Traditional retail has got problems – and that’s not even a revelation.
A closer look at shopping behaviour of 46,000 consumers revealed that:
- 20 percent are online-only shoppers
- 7 percent are store-only shoppers
- 73 percent of shoppers use multiple channels
Now that means that even the biggest retailers begin to struggle to keep their brick-and-mortar stores afloat.
Brands launch stellar marketing campaigns, use deep data analysis to better reach out to audience, and provide helpful customer support.
All of these methods are crucial, but there’s one more thing retailers need to succeed − technological innovations.
How could implementing Augmented Reality help?
Provide try-and-buy experience
The core of AR technology is merging virtual objects with the real world, which means you can provide try-and-buy experiences for your shoppers.
Customers can virtually try on clothing and footwear, preview products they want to buy (such as furniture and electronics), and so forth.
Moreover, AR allows your customers not only to try on products but to personalise them as well − they can configure items to match their preferences and make better purchasing decisions.
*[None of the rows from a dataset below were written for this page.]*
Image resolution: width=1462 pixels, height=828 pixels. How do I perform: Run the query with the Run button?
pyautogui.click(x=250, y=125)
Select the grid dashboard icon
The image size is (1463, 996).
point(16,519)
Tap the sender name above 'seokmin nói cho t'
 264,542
This not only enhances the shopping experience but also minimises the risk of returns (which are unpleasant for any retailer), but is also particularly valuable for ecommerce, as online shoppers can’t try products but can only check out images and videos.
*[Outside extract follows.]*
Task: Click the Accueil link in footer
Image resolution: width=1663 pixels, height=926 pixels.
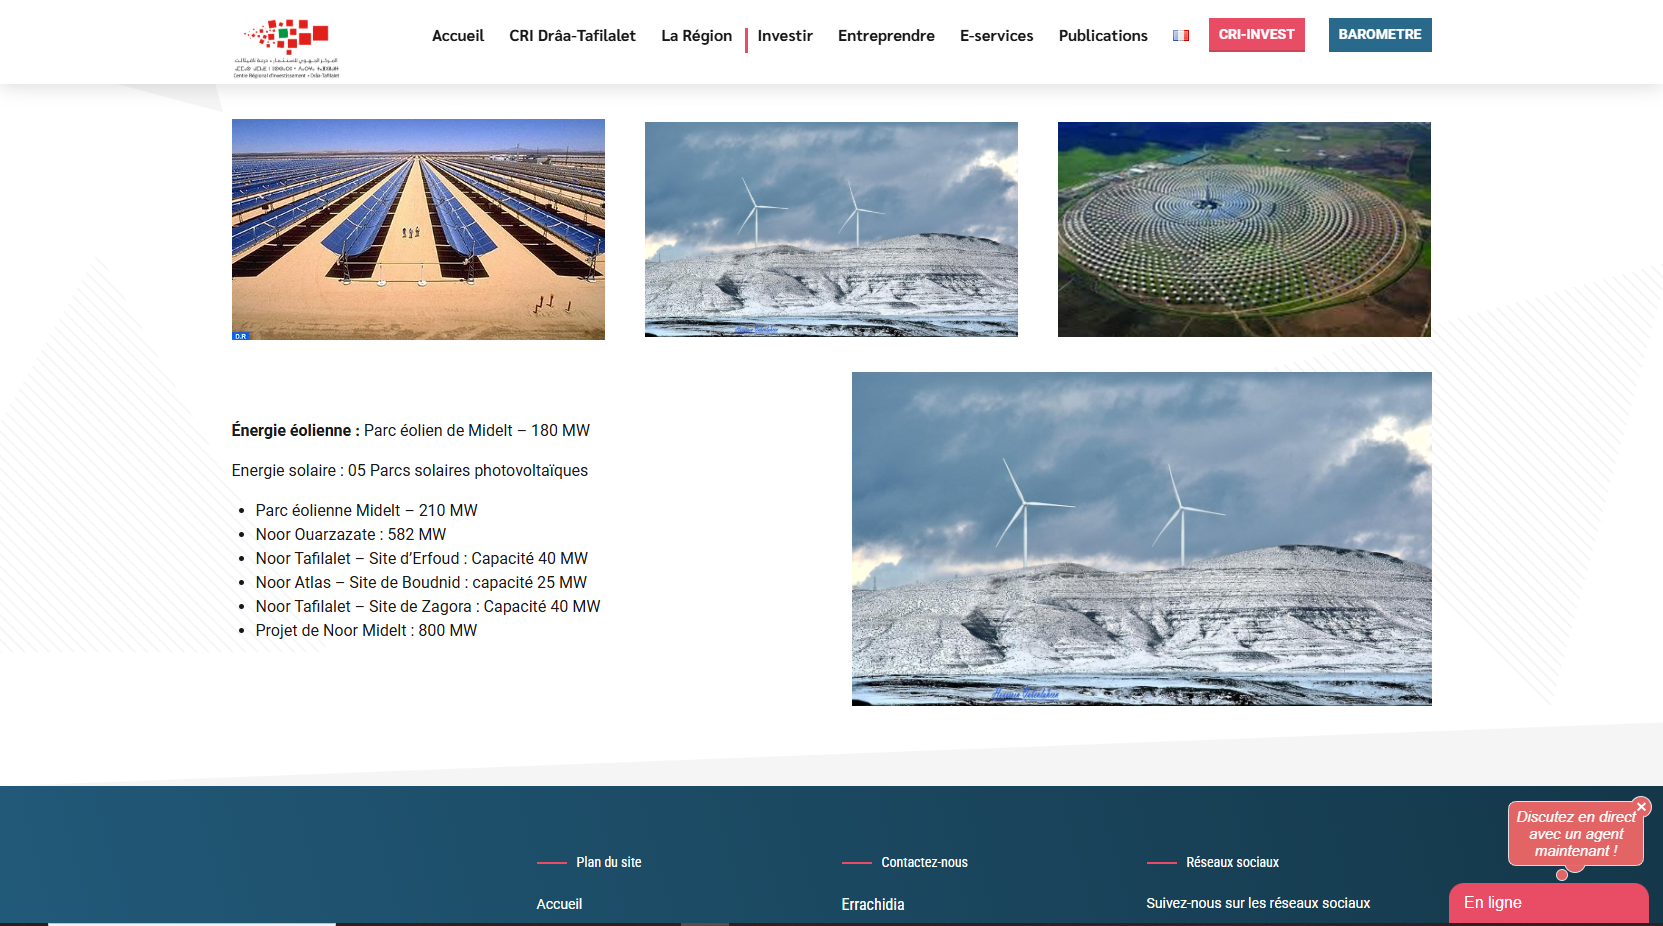Action: pyautogui.click(x=559, y=904)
You can use advanced analytical tools to monitor your customers’ preferences and provide personalized product offers, thus increasing the probability of purchases.
According to recent research by computer vision and machine learning company DigitalBridge, for 64% of consumers, an ideal shopping assistant should combine augmented reality and artificial intelligence.
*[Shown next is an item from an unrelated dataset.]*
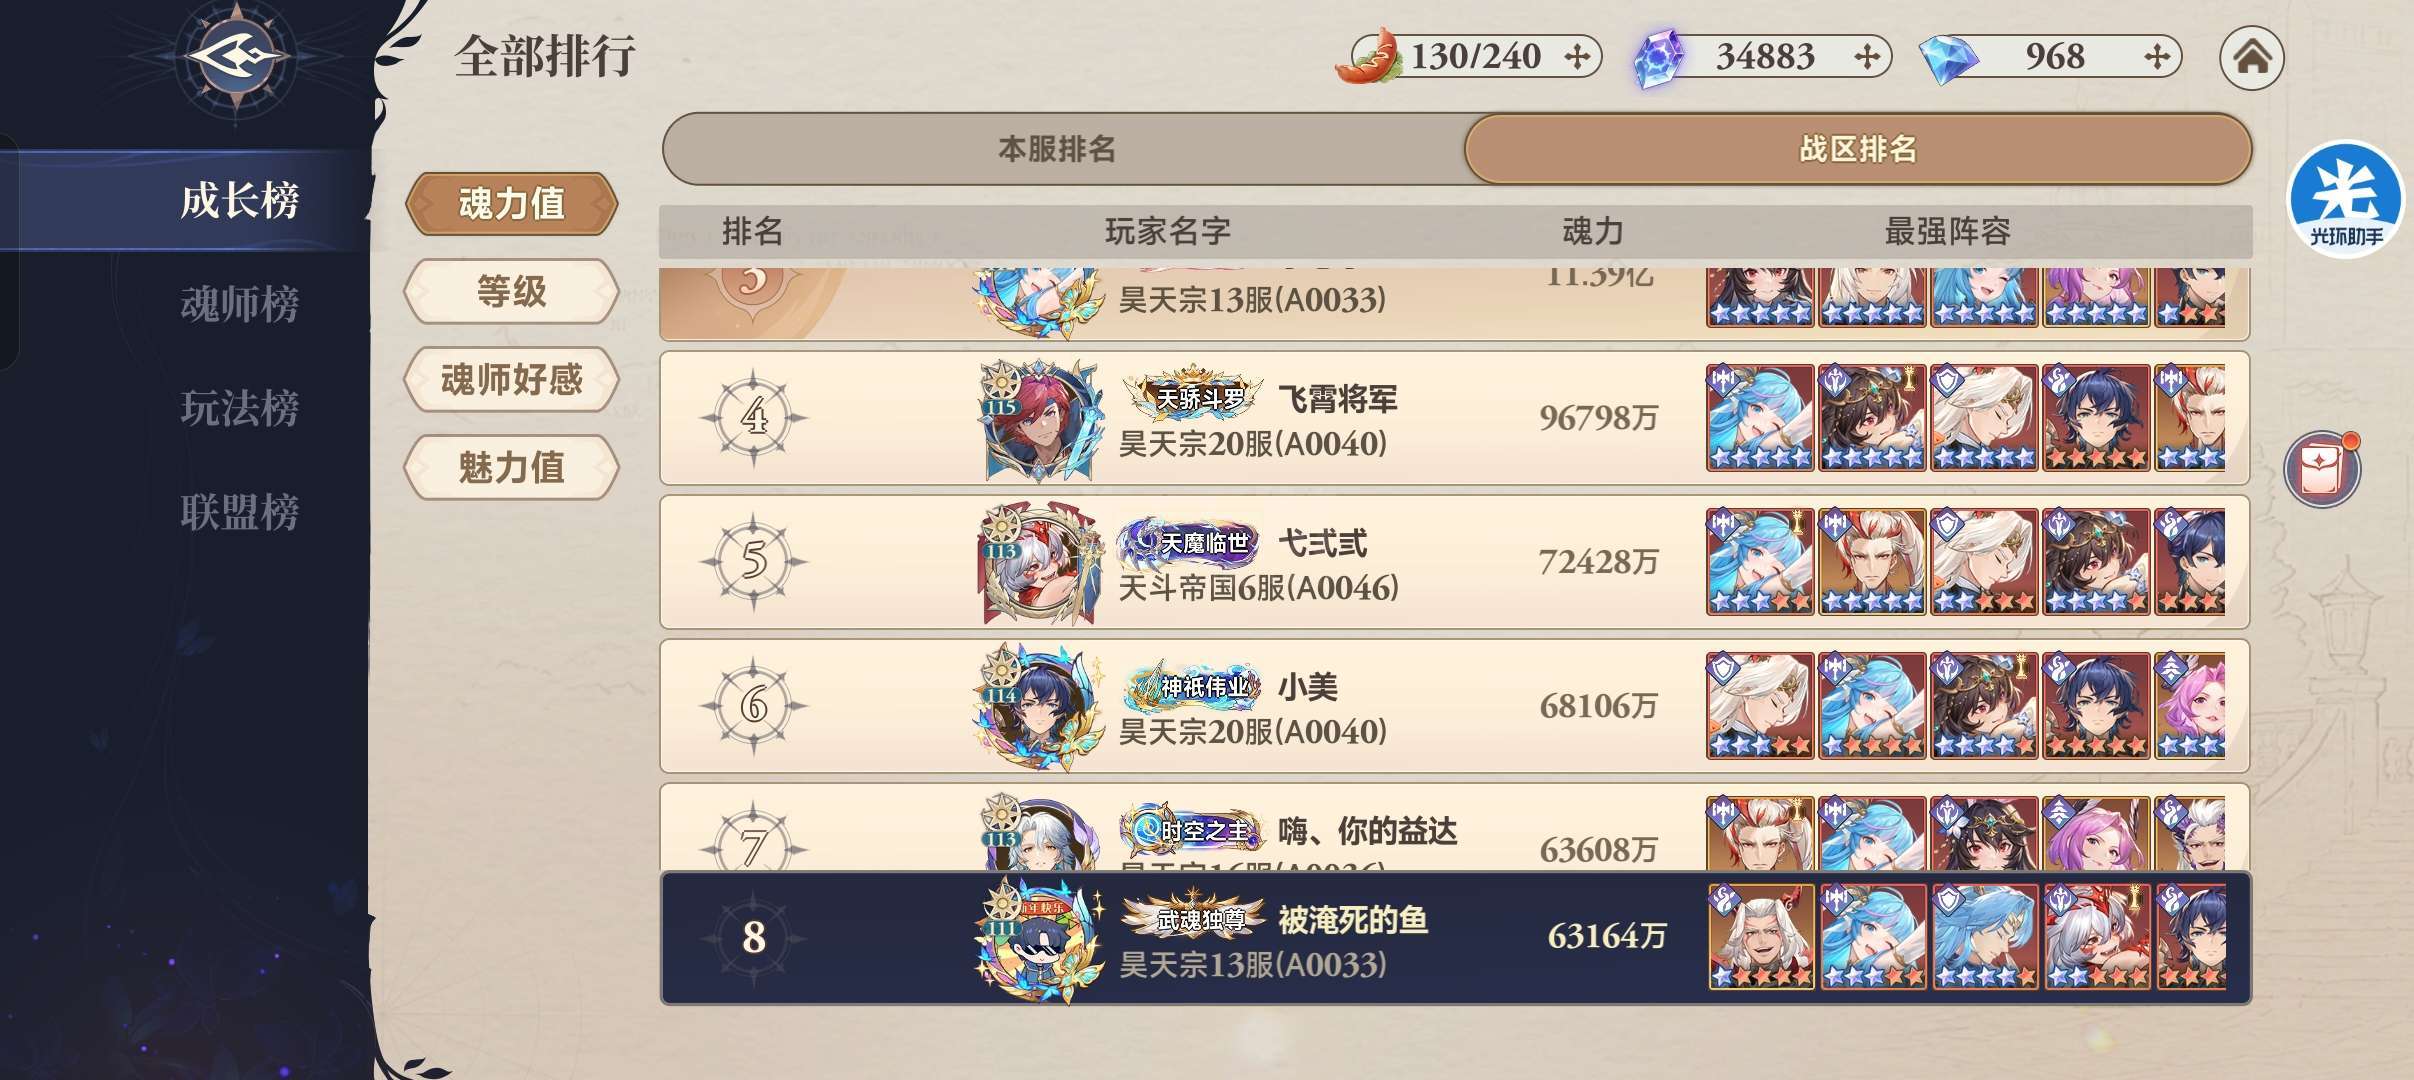Select the 魂师好感 ranking filter

point(511,380)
Reduce the need for in-store staff
Retail shops can use AR to cater to customers’ needs to try out different products without in-store assistance.
For those who fear AI and its impact on our daily lives, this probably isn’t a good thing.
But for retailers looking to reduce the business costs and stay ahead of the competition is a way to go.
Gather in-store data
Nowadays, nearly 60% of shoppers look up product information and prices while using their mobile phones in stores. Augmented reality could provide a critical solution to meeting those shoppers’ needs.
There’s certain product information a shopper can’t ask a sales associate – questions like, “What do other customers think of this product?”
While users are likely able to find this information online without an AR app, augmented reality helps bridge the gap between offline and online shopping, creating a more cohesive experience.
To help your customers find what they need more effortlessly, you might consider using AR in-store.